His wife lolled backwards and looked at him, seeming not to see him. She smiled dumbly. “Do I know you, sir?”

The words cut more deeply than her actions. Jeroen gripped the wineglasses so tightly in his hands he briefly wondered if he might shatter them.

“Oh,” the man said, switching to Dutch. His tone became that of a man suddenly realizing something. “Are you her pimp?”

Jeroen bit hard on his lower lip to keep from screaming. He drew in a deep ragged breath. “Heleen is my wife,” he said, his own voice low and uneven.

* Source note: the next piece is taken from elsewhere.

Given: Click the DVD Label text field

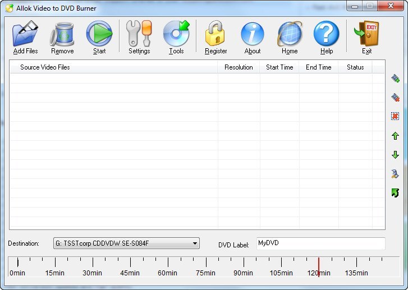Looking at the screenshot, I should pyautogui.click(x=320, y=243).
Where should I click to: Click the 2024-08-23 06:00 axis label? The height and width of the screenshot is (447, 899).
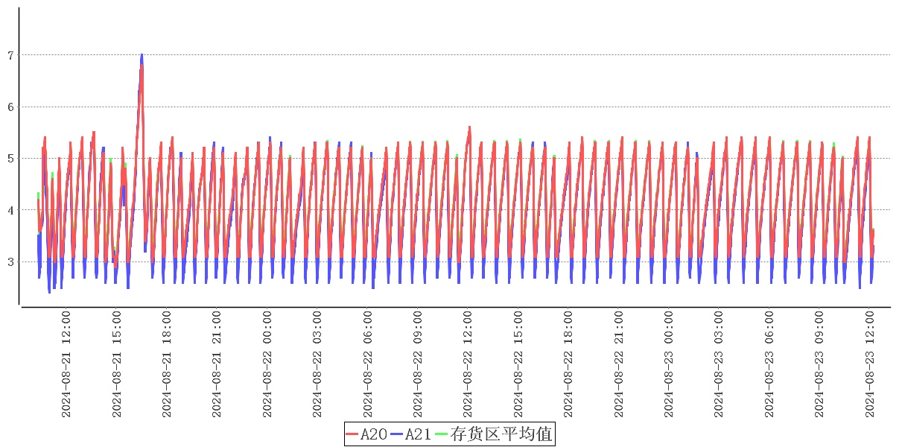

The man smiled broadly, a predatory grin. “Is she now? Well, my friend, she has decided to trade up. Go now and leave us. You won’t want to see what happens next.” He paused, frowning. “Or perhaps you enjoy watching?”

The glass in Jeroen’s right hand flew across the room before he was conscious of casting it. But his aim, always terrible, failed him utterly. The glass sailed past the man’s smug face to crack against the wall. Wine splattered his dark doublet and sprinkled his cheek, but that was not insult enough for Jeroen’s purposes.

Jeroen raised his left hand to cast the second glass, but even as he did so, Heleen spilled to the ground and the man bounded up, quick as lightning. One cold hand wrapped around Jeroen’s wrist in a grip of iron and the other clutched at the neck of his doublet. “You are a wretch,” the man said. “Do you know me, Dutchman? I am the Marquis de Périgon of Averoigne and no one has ever crossed me without paying for it. Have you the courage to face me as a true man? Or are you weak and feckless like all northern heathens?”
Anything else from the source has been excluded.